# Records provided
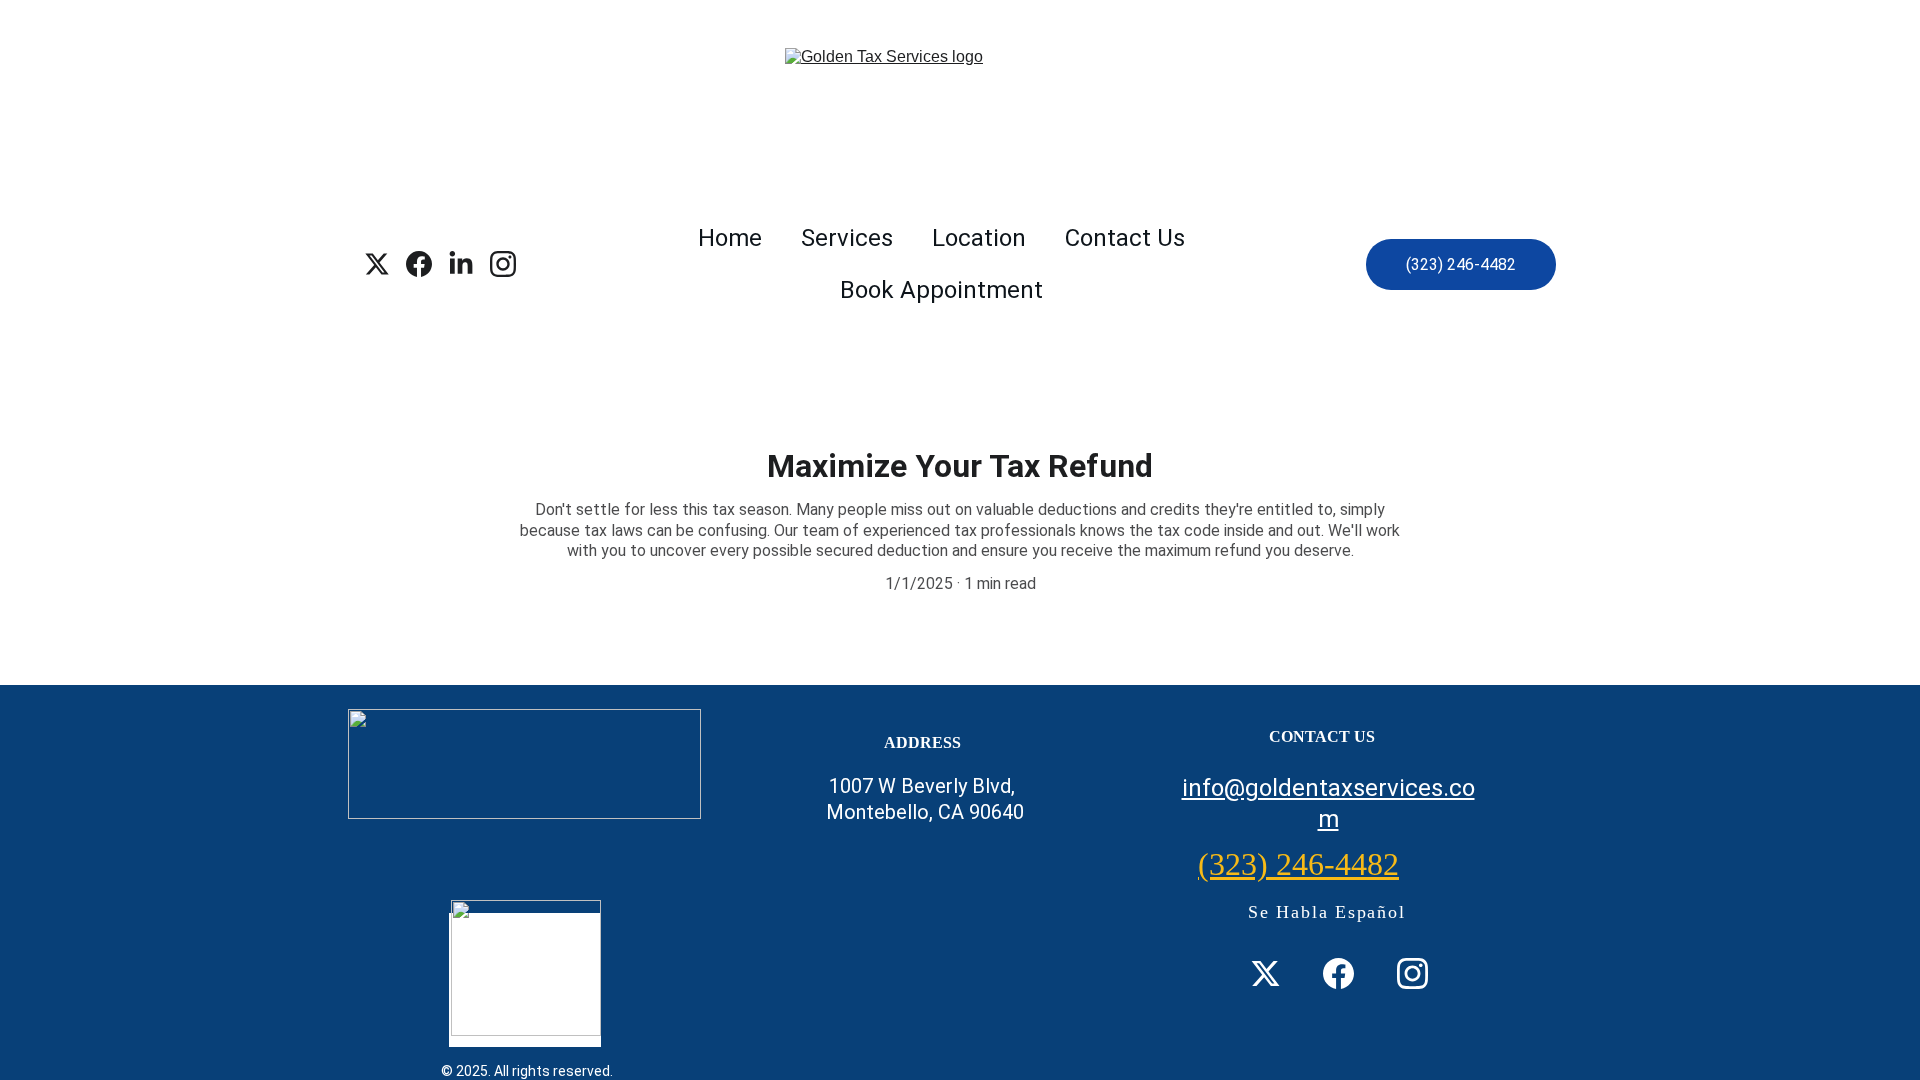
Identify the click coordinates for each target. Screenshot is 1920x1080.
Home (730, 238)
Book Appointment (941, 290)
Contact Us (1125, 238)
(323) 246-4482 (1461, 264)
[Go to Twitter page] (385, 264)
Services (847, 238)
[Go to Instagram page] (503, 264)
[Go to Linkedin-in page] (469, 264)
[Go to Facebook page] (427, 264)
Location (979, 238)
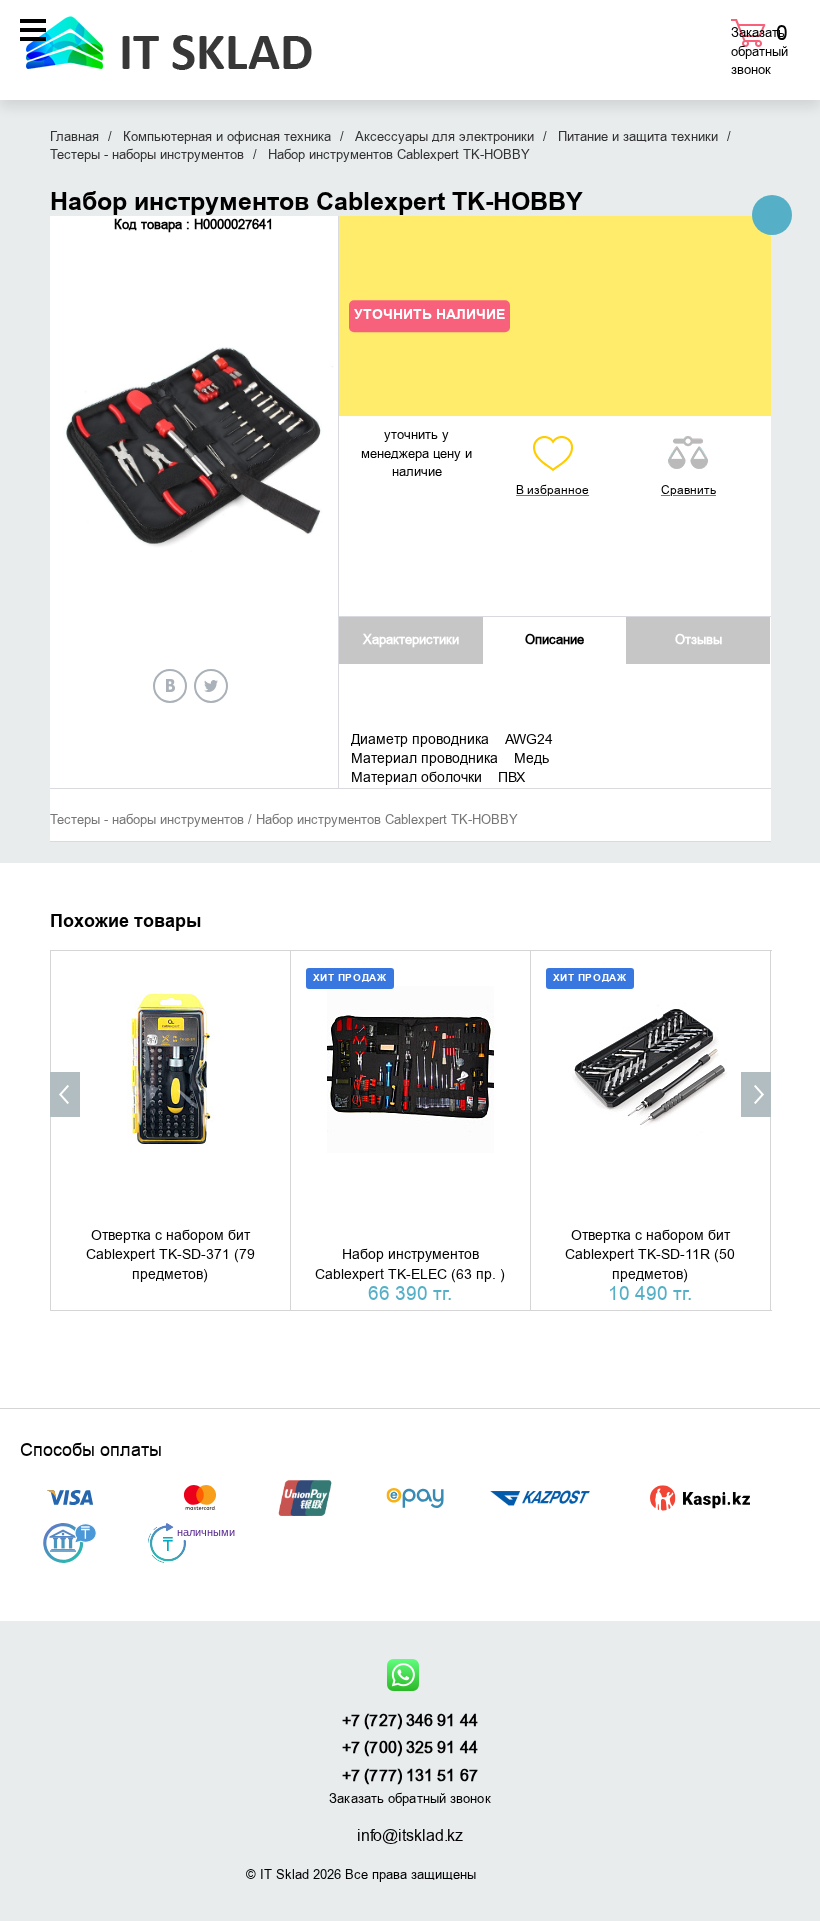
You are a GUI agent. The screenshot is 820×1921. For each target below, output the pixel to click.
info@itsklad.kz (410, 1836)
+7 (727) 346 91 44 (410, 1721)
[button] (65, 1094)
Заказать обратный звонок (759, 50)
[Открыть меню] (33, 30)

# Exercise brief
Read through the data and copy every line where "each" shows up.

# Response area
Identify the click coordinates for each target. Screenshot is 1920x1080.
You are a GUI agent. The screenshot is 820×1921. For each target below, output the pixel to click.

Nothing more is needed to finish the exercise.